We are as far away from 1980 now as we were then from 1939. I know that because I read it on the internet. I didn’t check it, because why would they put it there if it wasn’t true? Yet at the same time, it is patently absurd; more than ridiculous, mad. In 1980, the late 30s were pure history, and all we could remember about the humans in them was the way they crowded around radios and drank cocktails containing tiny pickled onions. The early 80s, by contrast, were effectively yesterday, and we can all remember them with pin-sharp clarity.
At least, I can: the evidence keeps reminding me that young people can’t remember the era at all.
Item one:, as a way to “combat stress”. Any person of experience could tell them that there is nothing more stressful than an old-fashioned nicotine habit. It bends dimensions, the amount of sheer hassle a love of cigarettes will bring; and it will be love: nobody who ever smoked liked fags a modest amount. Minute to minute, you’re wondering when you can next have one, and where you left them. Day to day, they cost a thousand pounds each and you feel like a fool. Week to week, your still small voice of calm is reminding you of all the times you’ve had a choice between a cigarette and a meaningful interaction, and haven’t even had to think about it. Month to month, you’re stifled under the weight of knowledge that you have to give up, because what kind of an idiot does it for ever? But I can say all that to Generation Z, and then Pinterest can show them a picture of Madonna circa 1984, in black lace gloves as though she’s accessorising as an act of homage to the cigarette she’s always holding, and it’s pretty open and shut who comes across as the least stressed.

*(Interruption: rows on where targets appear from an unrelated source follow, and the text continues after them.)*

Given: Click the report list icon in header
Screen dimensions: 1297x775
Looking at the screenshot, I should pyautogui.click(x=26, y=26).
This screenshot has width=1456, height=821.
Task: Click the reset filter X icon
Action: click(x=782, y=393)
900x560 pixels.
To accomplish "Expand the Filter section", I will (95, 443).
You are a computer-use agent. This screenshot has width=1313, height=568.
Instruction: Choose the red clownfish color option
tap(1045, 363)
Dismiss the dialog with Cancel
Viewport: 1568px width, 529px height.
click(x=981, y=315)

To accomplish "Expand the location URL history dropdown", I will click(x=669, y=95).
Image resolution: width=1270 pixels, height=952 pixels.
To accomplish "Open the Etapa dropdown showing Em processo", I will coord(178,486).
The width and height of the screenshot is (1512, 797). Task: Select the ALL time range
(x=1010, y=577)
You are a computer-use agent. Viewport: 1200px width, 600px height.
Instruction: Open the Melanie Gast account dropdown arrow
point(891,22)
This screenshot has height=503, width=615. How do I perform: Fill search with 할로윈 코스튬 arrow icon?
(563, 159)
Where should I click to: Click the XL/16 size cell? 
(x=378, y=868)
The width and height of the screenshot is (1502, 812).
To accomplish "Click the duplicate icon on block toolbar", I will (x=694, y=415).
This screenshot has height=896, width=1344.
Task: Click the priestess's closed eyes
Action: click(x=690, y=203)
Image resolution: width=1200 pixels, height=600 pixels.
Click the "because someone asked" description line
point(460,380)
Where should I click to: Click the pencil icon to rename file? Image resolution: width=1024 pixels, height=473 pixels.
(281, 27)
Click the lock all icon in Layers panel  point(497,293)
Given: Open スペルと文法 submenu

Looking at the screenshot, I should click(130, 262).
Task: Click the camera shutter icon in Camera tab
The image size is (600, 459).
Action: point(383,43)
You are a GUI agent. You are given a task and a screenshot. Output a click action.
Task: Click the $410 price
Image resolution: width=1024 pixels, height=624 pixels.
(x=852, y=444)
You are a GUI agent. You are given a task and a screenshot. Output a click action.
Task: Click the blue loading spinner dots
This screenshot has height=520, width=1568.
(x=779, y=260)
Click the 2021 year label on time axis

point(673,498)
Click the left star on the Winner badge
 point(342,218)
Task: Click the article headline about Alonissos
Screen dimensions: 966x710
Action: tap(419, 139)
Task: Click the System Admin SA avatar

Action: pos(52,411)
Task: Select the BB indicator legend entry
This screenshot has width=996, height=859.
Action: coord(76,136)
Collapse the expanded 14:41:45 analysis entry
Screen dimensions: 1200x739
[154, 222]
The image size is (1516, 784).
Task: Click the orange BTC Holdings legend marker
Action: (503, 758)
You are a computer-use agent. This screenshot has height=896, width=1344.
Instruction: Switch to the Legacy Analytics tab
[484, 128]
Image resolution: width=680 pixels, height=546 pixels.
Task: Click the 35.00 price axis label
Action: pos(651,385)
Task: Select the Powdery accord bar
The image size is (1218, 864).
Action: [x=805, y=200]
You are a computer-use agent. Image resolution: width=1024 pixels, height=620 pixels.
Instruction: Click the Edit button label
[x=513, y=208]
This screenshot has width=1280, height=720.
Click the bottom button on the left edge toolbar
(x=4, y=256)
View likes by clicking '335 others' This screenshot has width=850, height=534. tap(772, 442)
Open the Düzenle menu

Item two: it has come to my attention that the young – well, my kids – think this washout summer is like the kind I remember from an age before festivals, when a seasonal wardrobe meant more cheerfully coloured wellies, and if you had a tan it meant you were Spanish. Our rain was nothing like today’s. It was the kind of drizzle you wouldn’t even bother sheltering from: you’d just keep sitting outside wondering whether the quiche would survive. It was cloud cover that just nudged its way across the sky whenever you tried to take a photograph, which was once every three months. We had a lucky dip in June, when we might get three days of sun but they had to be Tuesdays. We didn’t have monsoon season.
Item three: some people – on this occasion, definitely not my kids – seem to think that we were all much more profound when we didn’t have the internet. They will acknowledge that we didn’t know anything, because you had to go to a library to look things up, which is the same as knowing nothing; but they’re under the impression that, without trivial distraction, we were on a constant journey of discovery through complex thought or the natural world. That’s not how I remember it at all. Early childhood was all baking crisp packets to see if they would shrink so you could turn them into a badge; adolescence was all inhaling everyday household sprays to see if they would make you high. It was, in many ways, like a live-action version of the internet – plough a large amount of time into an activity that, even if it works, is still dumb – and no more meaningful for that.
This is how it must have felt trying to persuade kids that world wars aren’t cool. Adults could say what they liked about bloodshed and terror; all we could see was a load of sailors kissing nurses in Times Square, who looked as if they were really enjoying themselves. What could be cooler than that?